Venedig ist die Bild gewordene Stadt par excellence, die jeder vor Augen hat, selbst ohne sie besucht zu haben. Bereits 1842 hieß es in einem englischen Reiseführer, niemand betrete Venedig als ein Fremder. Aber es ließe sich auch das Gegenteil behaupten: Alle bleiben Fremde in dieser Stadt, die prächtige Kulissen präsentiert, aber ihr Geheimnis nicht preisgibt. Abermillionen Besucher sind schon an den berühmten Palastfronten des Canal Grande entlanggefahren, Venedigs großer Bühne gesellschaftlicher Selbstdarstellung über viele Jahrhunderte hinweg. Auf einer Länge von fast vier Kilometern haben dort etwa hundert historische Paläste überlebt, die in der Zeit vom Ende des 12. bis zum Ende des 18. Jahrhunderts entstanden. Sie sind in ihrer Erscheinung so einzigartig wie ganz Venedig und weltweit bekannt als Wahrzeichen der Lagunenstadt wie der Dogenpalast, der Markusplatz mit dem Campanile, wie die Rialto- und die Seufzerbrücke.

Bauherren der Paläste am Canal Grande waren überwiegend Mitglieder der regierenden Oligarchie, darunter auch Dogen. Venedig, von römischen Bürgern der Festlandstädte auf der Flucht vor Hunnen und Langobarden gegründet, kannte keinen Feudaladel. Hier zählte nicht das Schwert, sondern das Geschäft. An der Spitze der Gesellschaft standen unternehmerische Kaufleute, die einen von Fürsten und Kaisern unabhängigen Staat führten. Sie betrachteten sich als eine Gemeinschaft von Gleichen, obwohl die Unterschiede zwischen ihnen erheblich waren und nur ein Kern von dreißig bis vierzig Familien tatsächlich die Politik bestimmte. Entsprechend gab es auch nach außen hin keine erkennbare Hierarchie. Jedes Mitglied trug vor seinem Namen ein schlichtes N. H. für nobilhomo beziehungsweise N. D. für nobildonna. Ihnen untergeordnet war die privilegierte Schicht der cittadini, die nicht regierungsberechtigt waren, aber den Standpfeiler der Staatsverwaltung bildeten. Unter den cittadini gab es vereinzelt auch reiche Kaufleute, die sich ein Haus am Canal Grande leisten konnten. Das regierte Volk waren die popolani, mehr als neunzig Prozent der Gesamtbevölkerung.

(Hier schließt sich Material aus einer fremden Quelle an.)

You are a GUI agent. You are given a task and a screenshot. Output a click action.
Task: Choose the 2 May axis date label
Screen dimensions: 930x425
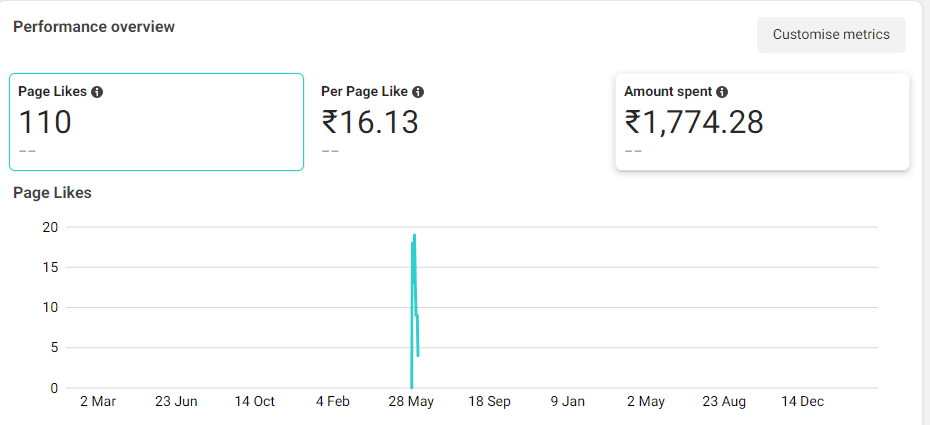pyautogui.click(x=646, y=401)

Die Venezianer nannten ihre Paläste schlicht Casa, abgekürzt Ca’, auch wenn sie noch so prächtig waren. Sie selbst bezeichneten als Palast nur den Regierungssitz, den Palazzo Ducale, und den Sitz des Patriarchen, den Palazzo Patriarcale. Viele Wohnpaläste tragen verwirrend unterschiedliche Namen, weil sie nach den jeweiligen Besitzern umbenannt wurden. Familien mit einem langen Stammbaum wie die Contarini hatten sich über die Jahrhunderte in mehrere Zweige aufgespalten, weshalb es oft auch mehrere Paläste gleichen Namens gibt. Meist waren die Case keine Einfamilienhäuser, sondern wurden von zwei Brüdern oder anderen Verwandten mit ihren Familien in getrennt zugänglichen Apartments bezogen. Nicht selten war ein repräsentatives Stockwerk oder auch ein ganzer Palast vermietet, zum Beispiel an einen Botschafter oder an einen anderen Nobile. Immobilien waren in Venedig zu allen Zeiten eine rentable Investition, vor allem am Canal Grande. Der Chronist Marin Sanudo bezeugte schon um 1500, dass die Häuser dort mehr wert waren als in anderen Stadtlagen.